To give this show a compliment, because I'm fully aware that I'm being harsh here: I do love seeing Charlie Cox in that suit kicking ass. It works. I want more of it. DD launching his grappling hook through Muse's collarbone, pulling him to the floor? Great execution. The show does fights well (it just doesn't do them enough).

We also get some maneuvering between Vanessa and Wilson as Luca, the show's avatar of NYC's disgruntled underworld, tries to make a move against the Fisks and is ultimately assassinated. After a bit of a fake out, it looks like Vanessa and Wilson worked together on the Luca hit.

Vanessa Fisk (Ayelet Zurer)
Photo: Disney+

It now occurs to me — it's wild that this show has one antagonist who is a former art dealer, and another one who uses victims to create works of art ... and the show did ... nothing with that. At all. I dunno, just a potentially interesting connection there that could have fleshed out Muse and Vanessa!

All the Fisk stuff still drags, mainly because I don't think Vincent D'Onofrio's heart is in this material. And I know everyone thought his take on Fisk was a little bizarre at first, but D'Onofrio's take was absolutely correct and he, through sheer force of will, made us all devout followers of his Kingpin. But his performance in Born Again so far, it feels like an imitation of his Kingpin more than his Kingpin.

Fisk eating dinner
Photo: Disney+

And lastly there's Matt's scene at Murdock & McDuffie where Cherry gets onto Matt for putting on the Daredevil suit, and Kirsten's only scene is about how no one will tell her anything. It might as well have been Nikki M. James talking to the original showrunners, begging for anything of substance to do.

Knowing that Episodes 2-7 are the original six conceived of by the creators of USA's Covert Affairs, I am left wondering what they thought this show was — and specifically what intentions they had with Cherry, Heather, and especially Kirsten. I could throw BB Urich in there too, but I forgot her (like the show).
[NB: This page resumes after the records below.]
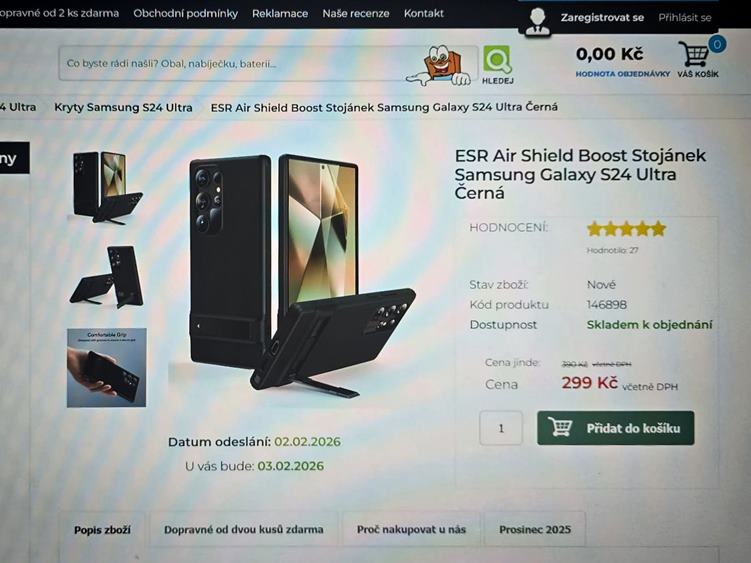Open the Prosinec 2025 tab
This screenshot has width=751, height=563.
click(x=535, y=529)
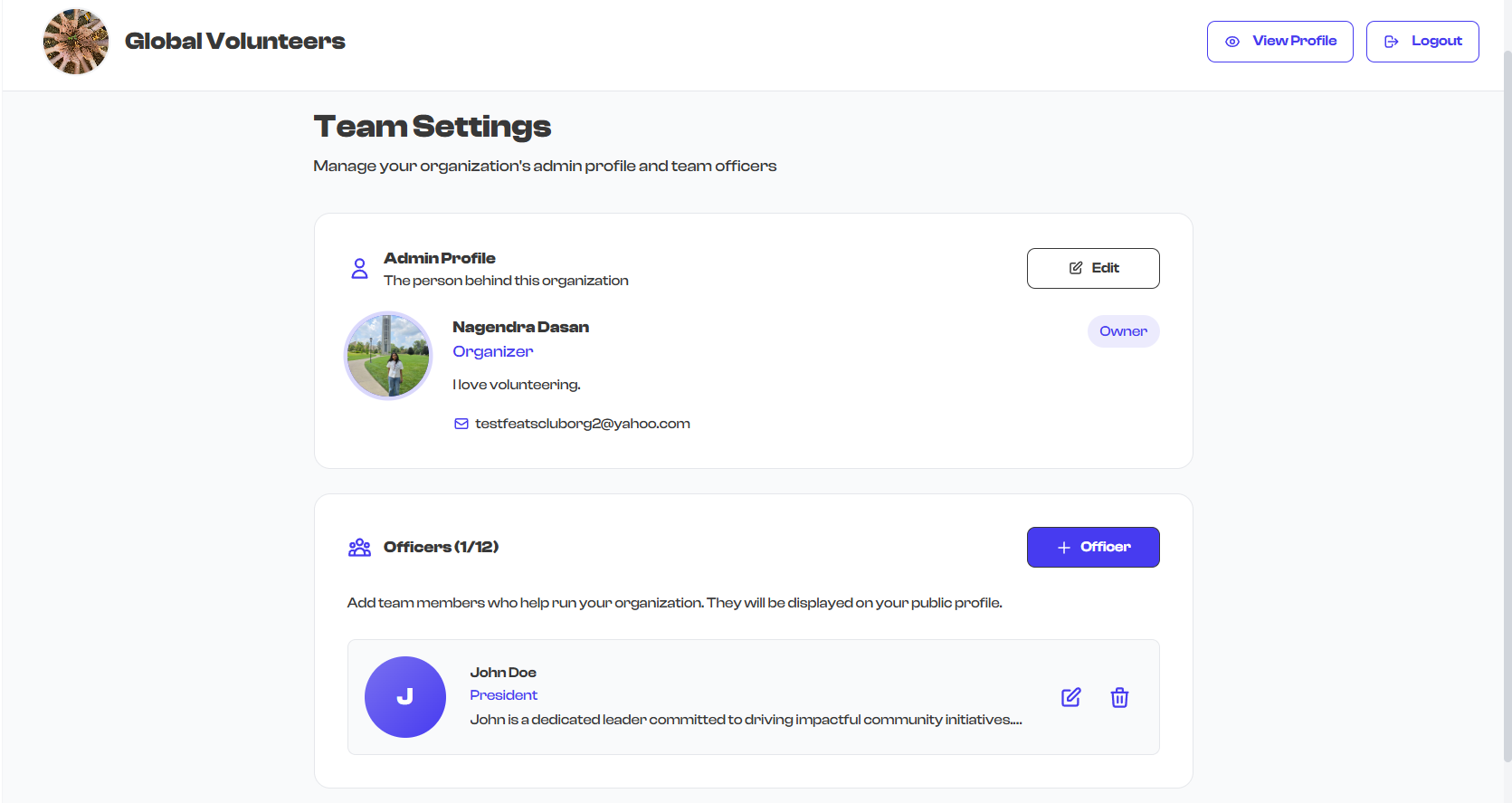Click the envelope icon next to email
The width and height of the screenshot is (1512, 803).
[461, 424]
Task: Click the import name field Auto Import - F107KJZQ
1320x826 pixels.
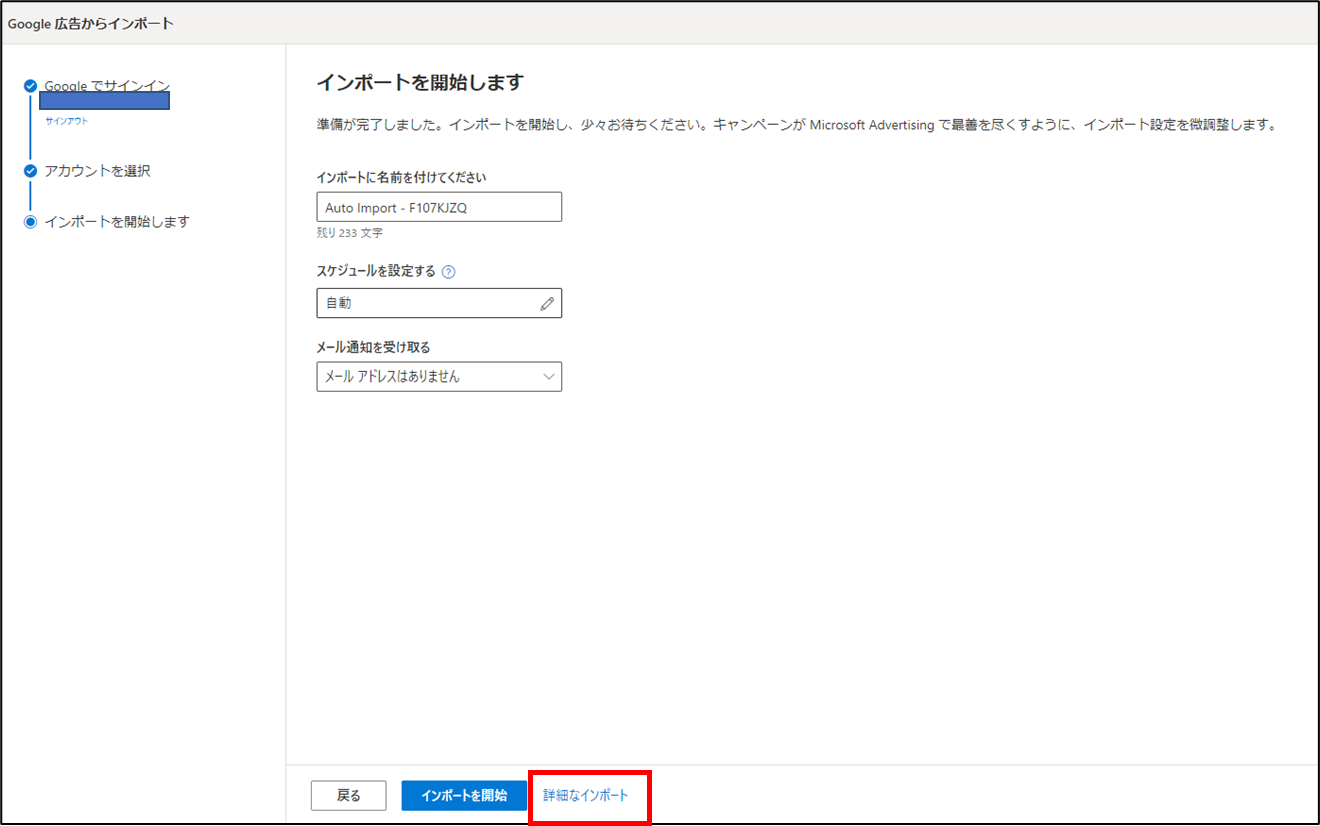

This is what I find so frustrating with Born Again: There is so much that should be working, but it feels like the original showrunners' intentions outpace their execution. The Matt/Cherry/Kirsten dynamic should be heavy on friction. I mean, it's ex-cop and lapsed vigilante, and then pro bono vs. big time lawyer. Instead, we get nothing from those scenes. Muse is one of the rare 21st century Marvel creations that could absolutely be in the supervillain pantheon, but he's hardly in the show and we only get insight into who he is via info dumps — and then he's killed.

Honestly, the vibe of Daredevil: Born Again feels very much like if Netflix's Daredevil scripts were handed over to a team that made legal procedurals on basic cable. And that is actually what this show is. It's fine at best, and I'm just left rolling my eyes at all the wasted potential.

The final two episodes of Daredevil: Born Again Season 1, however, come from new showrunner Dario Scardapane and directors Justin Benson and Aaron Moorhead. These are the brains behind the Born Again premiere, the episode that gave us that Daredevil vs. Bullseye fight, a trippy reimagining of Daredevil's extrasensory perception, that gut-wrenching scene between Karen and Matt, and that diner confrontation between Murdock and Fisk. It was an episode that had style and substance, two things the season has mostly lacked. I'm hoping the new creative team can carry this season across the finish line and actually make me look forward to Season 2. Like the perpetually depressed Matt Murdock, I could really use a win.